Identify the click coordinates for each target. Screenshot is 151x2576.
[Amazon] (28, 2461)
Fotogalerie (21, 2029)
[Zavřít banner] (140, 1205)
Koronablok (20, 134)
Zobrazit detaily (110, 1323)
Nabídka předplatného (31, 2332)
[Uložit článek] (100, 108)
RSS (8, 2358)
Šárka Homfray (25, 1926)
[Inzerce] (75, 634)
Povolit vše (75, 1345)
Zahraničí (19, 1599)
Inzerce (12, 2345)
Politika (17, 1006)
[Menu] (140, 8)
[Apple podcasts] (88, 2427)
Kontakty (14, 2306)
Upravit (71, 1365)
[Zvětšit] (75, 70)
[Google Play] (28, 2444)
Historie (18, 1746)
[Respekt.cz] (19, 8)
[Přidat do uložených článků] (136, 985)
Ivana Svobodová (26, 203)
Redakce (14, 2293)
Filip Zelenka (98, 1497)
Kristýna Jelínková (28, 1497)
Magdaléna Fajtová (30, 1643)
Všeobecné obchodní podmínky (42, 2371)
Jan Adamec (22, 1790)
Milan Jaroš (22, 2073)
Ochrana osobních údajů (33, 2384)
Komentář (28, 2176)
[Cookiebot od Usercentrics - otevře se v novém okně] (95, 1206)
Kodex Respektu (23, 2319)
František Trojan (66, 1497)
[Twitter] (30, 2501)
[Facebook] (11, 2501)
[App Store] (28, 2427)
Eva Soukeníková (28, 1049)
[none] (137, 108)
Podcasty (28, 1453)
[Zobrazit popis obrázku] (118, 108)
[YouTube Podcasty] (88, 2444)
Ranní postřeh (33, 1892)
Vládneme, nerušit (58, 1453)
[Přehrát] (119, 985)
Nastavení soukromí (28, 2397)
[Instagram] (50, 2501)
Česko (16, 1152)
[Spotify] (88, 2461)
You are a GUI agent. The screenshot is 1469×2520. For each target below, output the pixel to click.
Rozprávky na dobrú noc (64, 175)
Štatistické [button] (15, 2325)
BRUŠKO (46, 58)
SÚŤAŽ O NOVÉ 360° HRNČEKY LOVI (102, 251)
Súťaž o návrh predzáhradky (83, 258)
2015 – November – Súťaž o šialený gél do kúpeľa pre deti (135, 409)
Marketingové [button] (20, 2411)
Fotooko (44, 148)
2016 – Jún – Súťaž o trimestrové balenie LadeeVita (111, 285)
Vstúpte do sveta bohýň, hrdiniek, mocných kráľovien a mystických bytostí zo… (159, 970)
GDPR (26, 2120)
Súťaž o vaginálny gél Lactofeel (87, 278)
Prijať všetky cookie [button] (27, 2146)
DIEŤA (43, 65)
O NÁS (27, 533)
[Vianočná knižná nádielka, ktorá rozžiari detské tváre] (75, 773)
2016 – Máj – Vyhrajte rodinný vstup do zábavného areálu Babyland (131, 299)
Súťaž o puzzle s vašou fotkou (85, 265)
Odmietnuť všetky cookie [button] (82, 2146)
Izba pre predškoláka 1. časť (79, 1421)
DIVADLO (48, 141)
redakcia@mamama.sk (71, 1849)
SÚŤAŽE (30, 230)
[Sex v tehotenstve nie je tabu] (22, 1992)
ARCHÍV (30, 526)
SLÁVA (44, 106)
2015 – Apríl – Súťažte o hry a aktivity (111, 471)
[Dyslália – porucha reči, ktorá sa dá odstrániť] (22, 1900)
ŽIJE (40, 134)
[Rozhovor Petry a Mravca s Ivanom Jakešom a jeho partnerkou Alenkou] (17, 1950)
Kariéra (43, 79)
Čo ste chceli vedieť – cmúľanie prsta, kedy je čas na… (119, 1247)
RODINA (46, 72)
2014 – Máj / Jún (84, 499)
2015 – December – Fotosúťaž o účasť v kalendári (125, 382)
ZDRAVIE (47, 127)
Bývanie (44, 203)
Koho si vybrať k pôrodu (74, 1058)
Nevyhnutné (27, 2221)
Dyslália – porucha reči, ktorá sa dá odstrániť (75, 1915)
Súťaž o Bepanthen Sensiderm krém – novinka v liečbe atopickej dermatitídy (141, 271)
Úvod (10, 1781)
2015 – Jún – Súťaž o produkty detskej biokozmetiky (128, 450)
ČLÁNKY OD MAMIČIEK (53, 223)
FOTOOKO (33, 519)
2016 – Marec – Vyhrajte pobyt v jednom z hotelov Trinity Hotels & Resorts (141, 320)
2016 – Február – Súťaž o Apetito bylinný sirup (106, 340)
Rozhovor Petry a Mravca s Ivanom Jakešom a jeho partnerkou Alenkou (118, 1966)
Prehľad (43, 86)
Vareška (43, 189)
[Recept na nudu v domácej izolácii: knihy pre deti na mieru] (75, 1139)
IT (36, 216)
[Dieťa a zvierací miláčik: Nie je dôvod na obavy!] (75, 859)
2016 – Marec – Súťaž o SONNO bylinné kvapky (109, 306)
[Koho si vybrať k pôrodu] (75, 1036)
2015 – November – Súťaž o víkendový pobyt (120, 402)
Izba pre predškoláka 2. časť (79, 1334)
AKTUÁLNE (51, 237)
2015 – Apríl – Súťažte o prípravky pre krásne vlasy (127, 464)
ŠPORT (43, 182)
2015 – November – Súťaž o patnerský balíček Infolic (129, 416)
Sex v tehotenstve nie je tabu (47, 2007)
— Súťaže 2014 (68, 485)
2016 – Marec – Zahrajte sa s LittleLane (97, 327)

§ §

* _Task to complete_: With the line holding "Česko (16, 1152)" as the first and the line holding "SÚŤAŽ O NOVÉ 360° HRNČEKY LOVI (102, 251)" as the last, please transcribe exactly the lines of the material above in that range and nothing else.

* _Answer area_:
Česko (16, 1152)
[Spotify] (88, 2461)
You are a GUI agent. The screenshot is 1469×2520. For each target below, output the pixel to click.
Rozprávky na dobrú noc (64, 175)
Štatistické [button] (15, 2325)
BRUŠKO (46, 58)
SÚŤAŽ O NOVÉ 360° HRNČEKY LOVI (102, 251)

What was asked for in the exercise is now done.